In addition to the FIL, in 2019, the State Council issued other substantive guidelines and administrative regulations, including:
Implementing Regulations of the Foreign Investment Law of the People’s Republic of China (Implementing Regulations);
Draft legislation issued by other government entities in 2020:
Draft Amendments to the Anti-Monopoly Law;
In addition to central government laws and implementation guidelines, ministries and local regulators have issued over 1,000 rules and regulatory documents that directly affect foreign investments within their geographical areas. While not comprehensive, a list of published and official Chinese laws and regulations is available at: http://www.gov.cn/zhengce/.
FDI Laws on Investment Approvals
Foreign investments in industries and economic sectors that are not explicitly restricted or prohibited on the foreign investment negative or market access lists do not require MOFCOM pre-approval. However, investors have complained that in practice, investing in an industry not on the negative list does not guarantee a foreign investor “national treatment,” or treatment no less favorable than treatment accorded to a similarly-situated domestic investor. Foreign investors must still comply with other steps and approvals like receiving land rights, business licenses, and other necessary permits. When a foreign investment needs ratification from the NDRC or a local development and reform commission, that administrative body is in charge of assessing the project’s compliance with a panoply of Chinese laws and regulations. In some cases, NDRC also solicits the opinions of relevant Chinese industrial regulators and consulting agencies acting on behalf of Chinese domestic firms, creating potential conflicts of interest disadvantageous to foreign firms.
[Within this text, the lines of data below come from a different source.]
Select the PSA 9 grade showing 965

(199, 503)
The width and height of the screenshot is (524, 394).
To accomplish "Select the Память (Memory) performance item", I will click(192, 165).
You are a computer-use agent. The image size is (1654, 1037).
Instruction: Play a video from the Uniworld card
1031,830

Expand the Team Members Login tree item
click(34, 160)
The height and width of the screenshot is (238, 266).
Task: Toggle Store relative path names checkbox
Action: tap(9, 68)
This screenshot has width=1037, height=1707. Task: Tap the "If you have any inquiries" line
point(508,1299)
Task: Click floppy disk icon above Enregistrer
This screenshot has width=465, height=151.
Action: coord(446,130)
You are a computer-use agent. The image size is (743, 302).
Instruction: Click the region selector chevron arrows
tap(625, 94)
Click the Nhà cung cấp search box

Competition and Anti-Trust Laws
The Anti-Monopoly Bureau of the SAMR enforces China’s Anti-Monopoly Law (AML) and oversees competition issues at the central and provincial levels. The agency reviews mergers and acquisitions, and investigates cartel and other anticompetitive agreements, abuse of a dominant market position, and abuse of administrative powers by government agencies. SAMR issues new implementation guidelines and antitrust provisions to fill in gaps in the AML, address new trends in China’s market, and help foster transparency in AML enforcement. Generally, SAMR has sought public comment on proposed measures and guidelines, although comment periods can be less than 30 days. In 2019, the agency put into effect provisions on abuse of market dominance, prohibition of monopoly agreements, and restraint against abuse of administrative powers to restrict competition. In January 2020, SAMR published draft amendments to the AML for comment, which included, among other changes, stepped-up fines for AML violations and expanded factors to consider abuse of market dominance by Internet companies. (This is the first step in a lengthy process to amend the AML.) SAMR also oversees the Fair Competition Review System (FCRS), which requires government agencies to conduct a review prior to issuing new and revising existing laws, regulations, and guidelines to ensure such measures do not inhibit competition.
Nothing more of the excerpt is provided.